The background facts of this case may be found in greater detail in Melendres I. The facts relevant to the arguments made in the present appeal are as follows. Manuel de Jesus Ortega Melendres; David and Jessica Rodriguez; Manuel Nieto, Jr.; Velia Meraz; the organization Somos America; and the class of individuals the named plaintiffs represent (collectively, Plaintiffs) brought a class action for declaratory and injunctive relief, alleging that Defendants have a “custom, policy and practice” of racially profiling Latino drivers and passengers, and of stopping them pretextually under the auspices of enforcing federal and state immigration-related laws. Id. at 994-95. Plaintiffs alleged that Defendants’ discriminatory policy extended to the post-stop investigatory process, resulting in longer and more burdensome detentions for Latinos than for non-Latinos. These policies, according to Plaintiffs, violated federal constitutional and statutory law. Id.

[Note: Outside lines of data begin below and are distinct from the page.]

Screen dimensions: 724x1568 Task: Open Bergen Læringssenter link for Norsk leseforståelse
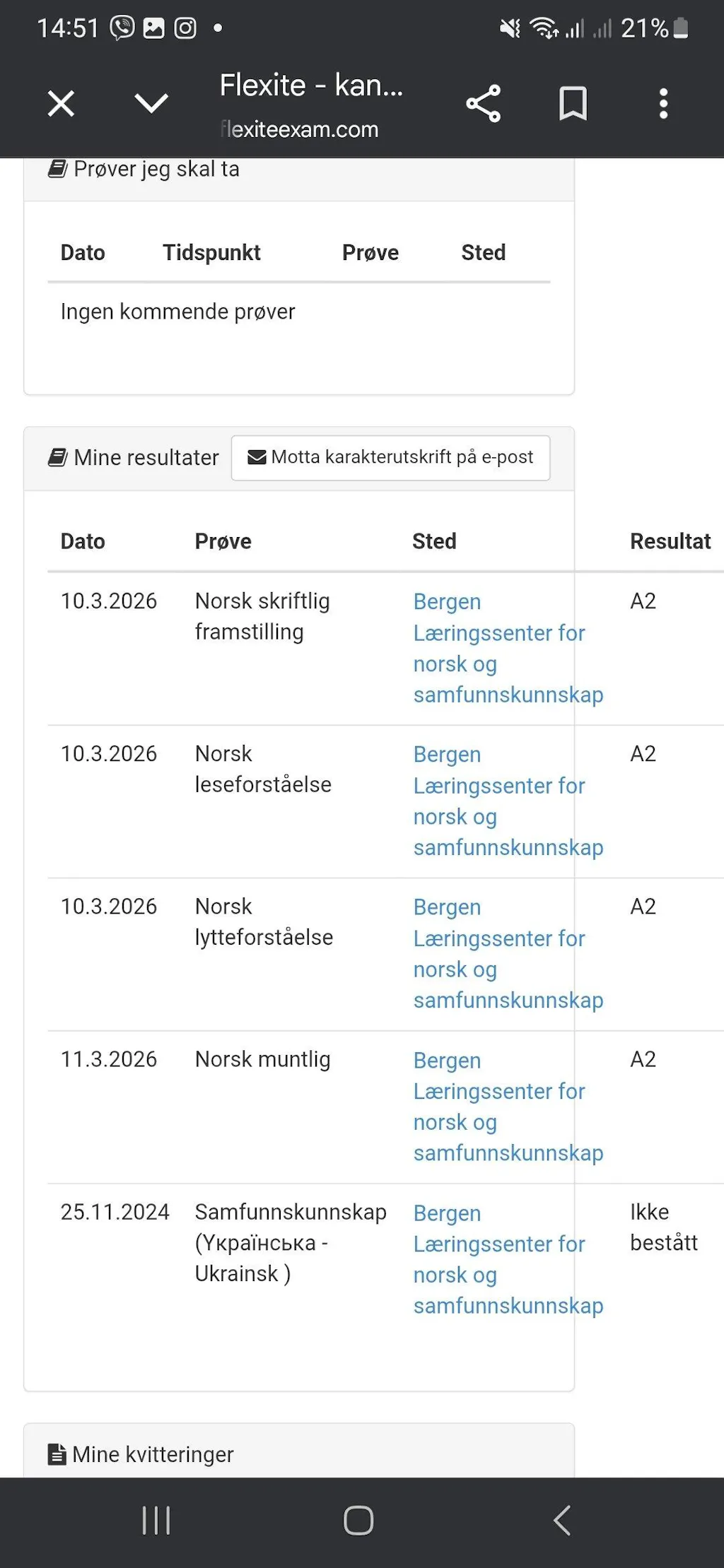[x=499, y=801]
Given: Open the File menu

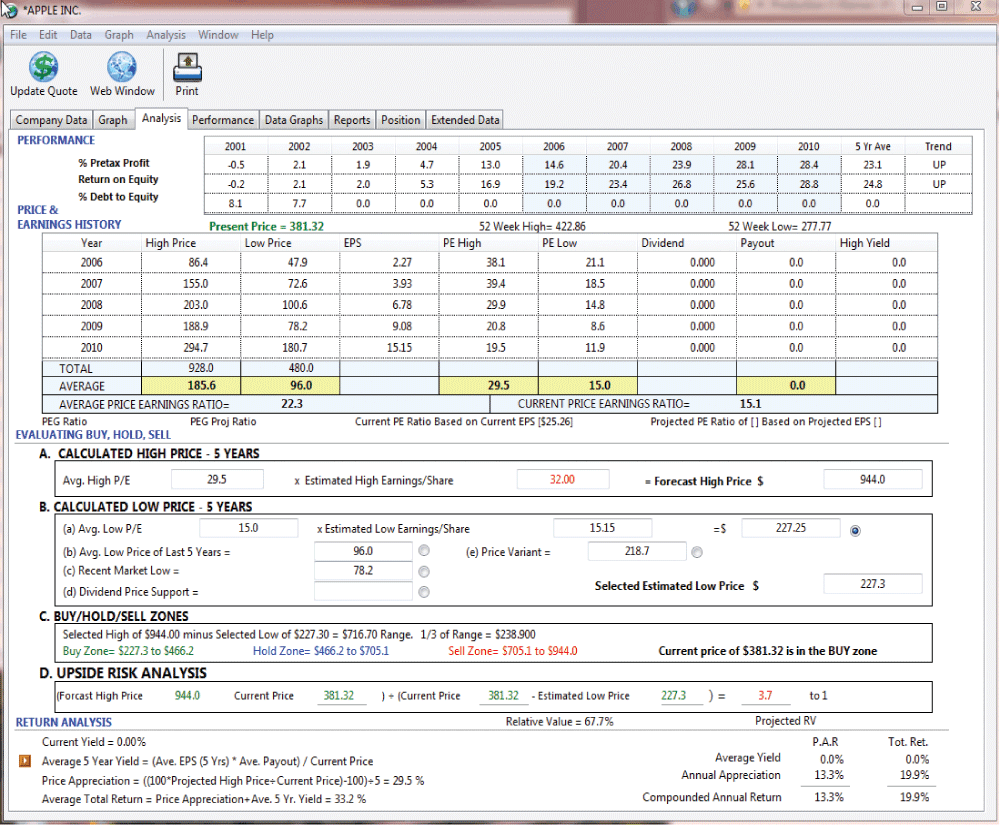Looking at the screenshot, I should (18, 35).
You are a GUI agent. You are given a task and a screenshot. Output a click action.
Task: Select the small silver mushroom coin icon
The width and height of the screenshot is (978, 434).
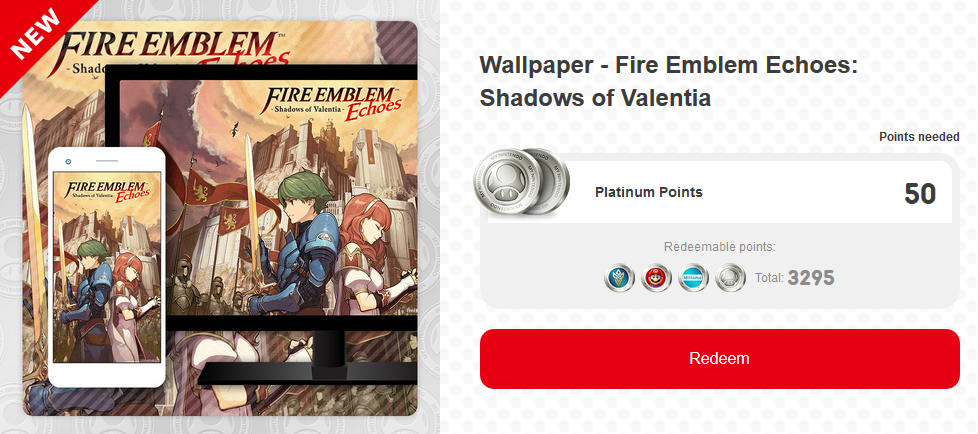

It was alleged that Defendants implemented this policy primarily during “saturation patrols,” or “crime suppression sweeps,” in which Defendant officers would “saturat[e]” a particular area and “sweep[]” it, looking for violations of federal civil immigration laws and state immigration-related laws. Id. at 994. Indeed, each of the named individual plaintiffs, except for David and Jessica Rodriguez, was stopped by defendant officers during a saturation patrol. The district court ultimately certified a plaintiff class encompassing “[a]ll Latino persons who, since January 2007, have been or will be stopped, detained, questioned or searched by [Defendants‘] agents while driving or sitting in a vehicle on a public roadway or parking area in Maricopa County, Arizona,” regardless of whether such persons were stopped, detained, questioned, or searched as part of a saturation patrol. Id. at 995 (alteration in original). At trial, the vast majority of evidence focused on Defendants’ use of race during saturation patrols, although some evidence indicated that Defendants’ policies and practices extended to regular, non-saturation patrols.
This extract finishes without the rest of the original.